== PROVIDED RECORDS ==

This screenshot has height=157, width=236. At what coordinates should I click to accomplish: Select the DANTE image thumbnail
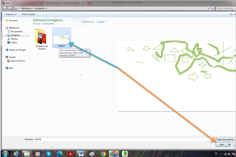click(x=62, y=38)
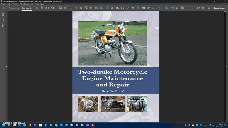Open the Bookmarks panel in the left sidebar
Image resolution: width=228 pixels, height=128 pixels.
coord(3,20)
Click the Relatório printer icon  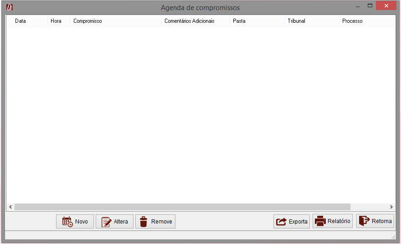click(320, 221)
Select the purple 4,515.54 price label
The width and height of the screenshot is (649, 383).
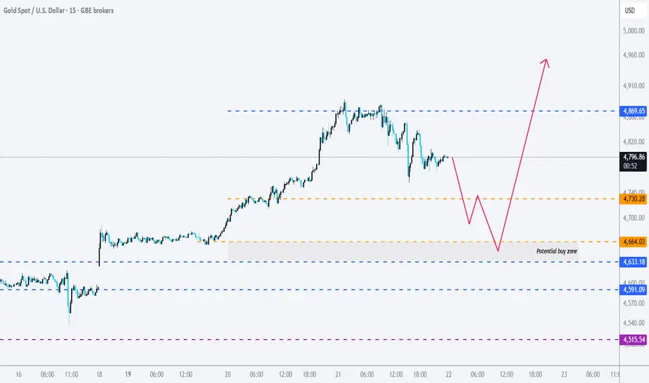[633, 340]
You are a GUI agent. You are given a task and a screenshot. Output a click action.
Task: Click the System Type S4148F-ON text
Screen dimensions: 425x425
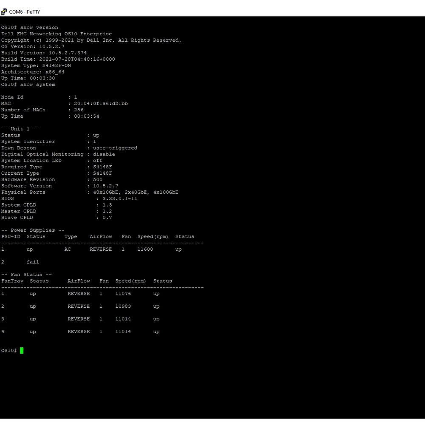click(55, 65)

===

• **WHAT TO DO**: Every line between the one containing "Task: Click the System Type S4148F-ON text" and the last line of the data above, both included, should be copied exactly, but not the pictures.

• **TASK SOLUTION**:
Task: Click the System Type S4148F-ON text
Screen dimensions: 425x425
click(55, 65)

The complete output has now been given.